What the exercise asks:
Please repeat each entry. Match every word exactly.
= = =
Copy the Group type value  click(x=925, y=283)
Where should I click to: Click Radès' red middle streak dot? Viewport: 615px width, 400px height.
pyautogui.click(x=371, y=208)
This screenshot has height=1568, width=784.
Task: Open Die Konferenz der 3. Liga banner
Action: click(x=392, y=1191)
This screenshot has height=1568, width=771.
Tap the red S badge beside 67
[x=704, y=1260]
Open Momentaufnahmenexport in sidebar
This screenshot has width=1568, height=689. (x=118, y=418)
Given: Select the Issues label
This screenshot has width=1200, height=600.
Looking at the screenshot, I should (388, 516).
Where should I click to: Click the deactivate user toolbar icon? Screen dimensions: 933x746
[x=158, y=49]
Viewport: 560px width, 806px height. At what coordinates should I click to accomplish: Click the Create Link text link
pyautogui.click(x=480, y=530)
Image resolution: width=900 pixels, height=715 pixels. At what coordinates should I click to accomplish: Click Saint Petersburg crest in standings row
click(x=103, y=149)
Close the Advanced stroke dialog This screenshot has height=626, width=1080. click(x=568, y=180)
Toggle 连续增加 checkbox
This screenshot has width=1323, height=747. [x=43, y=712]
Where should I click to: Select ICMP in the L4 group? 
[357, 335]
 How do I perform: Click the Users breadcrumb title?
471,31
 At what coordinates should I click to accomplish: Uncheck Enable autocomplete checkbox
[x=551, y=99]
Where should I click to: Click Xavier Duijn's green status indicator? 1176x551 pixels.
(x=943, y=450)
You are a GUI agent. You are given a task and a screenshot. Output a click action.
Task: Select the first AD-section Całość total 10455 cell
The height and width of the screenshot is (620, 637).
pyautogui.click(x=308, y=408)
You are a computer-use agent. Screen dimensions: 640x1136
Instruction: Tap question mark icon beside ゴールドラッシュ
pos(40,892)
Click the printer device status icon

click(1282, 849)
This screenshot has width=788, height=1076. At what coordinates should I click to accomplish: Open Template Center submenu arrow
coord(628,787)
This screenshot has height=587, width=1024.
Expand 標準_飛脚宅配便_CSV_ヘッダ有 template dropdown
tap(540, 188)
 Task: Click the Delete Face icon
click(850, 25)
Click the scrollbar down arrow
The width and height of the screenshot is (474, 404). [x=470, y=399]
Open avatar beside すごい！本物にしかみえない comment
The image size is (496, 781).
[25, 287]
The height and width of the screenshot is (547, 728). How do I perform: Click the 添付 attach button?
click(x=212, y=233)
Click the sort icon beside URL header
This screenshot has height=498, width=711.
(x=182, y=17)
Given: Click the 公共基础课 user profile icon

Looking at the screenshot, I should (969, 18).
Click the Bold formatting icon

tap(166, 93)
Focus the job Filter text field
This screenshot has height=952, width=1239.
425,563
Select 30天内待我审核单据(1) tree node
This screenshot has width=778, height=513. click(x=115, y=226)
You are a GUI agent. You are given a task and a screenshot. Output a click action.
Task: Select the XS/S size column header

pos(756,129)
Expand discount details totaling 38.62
= = =
Your solution:
Copy the Group type value  click(x=925, y=283)
Where should I click to: Click Radès' red middle streak dot? Viewport: 615px width, 400px height.
pyautogui.click(x=371, y=208)
This screenshot has height=1568, width=784.
Task: Open Die Konferenz der 3. Liga banner
Action: click(x=392, y=1191)
This screenshot has height=1568, width=771.
Tap the red S badge beside 67
[x=704, y=1260]
Open Momentaufnahmenexport in sidebar
This screenshot has width=1568, height=689. (x=118, y=418)
Given: Select the Issues label
This screenshot has width=1200, height=600.
Looking at the screenshot, I should (388, 516).
Where should I click to: Click the deactivate user toolbar icon? Screen dimensions: 933x746
[x=158, y=49]
Viewport: 560px width, 806px height. At what coordinates should I click to accomplish: Click the Create Link text link
pyautogui.click(x=480, y=530)
Image resolution: width=900 pixels, height=715 pixels. At what coordinates should I click to accomplish: Click Saint Petersburg crest in standings row
click(x=103, y=149)
Close the Advanced stroke dialog This screenshot has height=626, width=1080. click(x=568, y=180)
Toggle 连续增加 checkbox
This screenshot has width=1323, height=747. [x=43, y=712]
Where should I click to: Select ICMP in the L4 group? 
[357, 335]
 How do I perform: Click the Users breadcrumb title?
471,31
 At what coordinates should I click to accomplish: Uncheck Enable autocomplete checkbox
[x=551, y=99]
Where should I click to: Click Xavier Duijn's green status indicator? 1176x551 pixels.
(x=943, y=450)
You are a GUI agent. You are given a task and a screenshot. Output a click action.
Task: Select the first AD-section Całość total 10455 cell
The height and width of the screenshot is (620, 637).
pyautogui.click(x=308, y=408)
You are a computer-use agent. Screen dimensions: 640x1136
Instruction: Tap question mark icon beside ゴールドラッシュ
pos(40,892)
Click the printer device status icon

click(1282, 849)
This screenshot has width=788, height=1076. At what coordinates should I click to accomplish: Open Template Center submenu arrow
coord(628,787)
This screenshot has height=587, width=1024.
Expand 標準_飛脚宅配便_CSV_ヘッダ有 template dropdown
tap(540, 188)
 Task: Click the Delete Face icon
click(850, 25)
Click the scrollbar down arrow
The width and height of the screenshot is (474, 404). [x=470, y=399]
Open avatar beside すごい！本物にしかみえない comment
The image size is (496, 781).
[25, 287]
The height and width of the screenshot is (547, 728). How do I perform: Click the 添付 attach button?
click(x=212, y=233)
Click the sort icon beside URL header
This screenshot has height=498, width=711.
(x=182, y=17)
Given: Click the 公共基础课 user profile icon

Looking at the screenshot, I should (969, 18).
Click the Bold formatting icon

tap(166, 93)
Focus the job Filter text field
This screenshot has height=952, width=1239.
425,563
Select 30天内待我审核单据(1) tree node
This screenshot has width=778, height=513. click(x=115, y=226)
You are a GUI agent. You are given a task and a screenshot. Output a click action.
Task: Select the XS/S size column header

pos(756,129)
Expand discount details totaling 38.62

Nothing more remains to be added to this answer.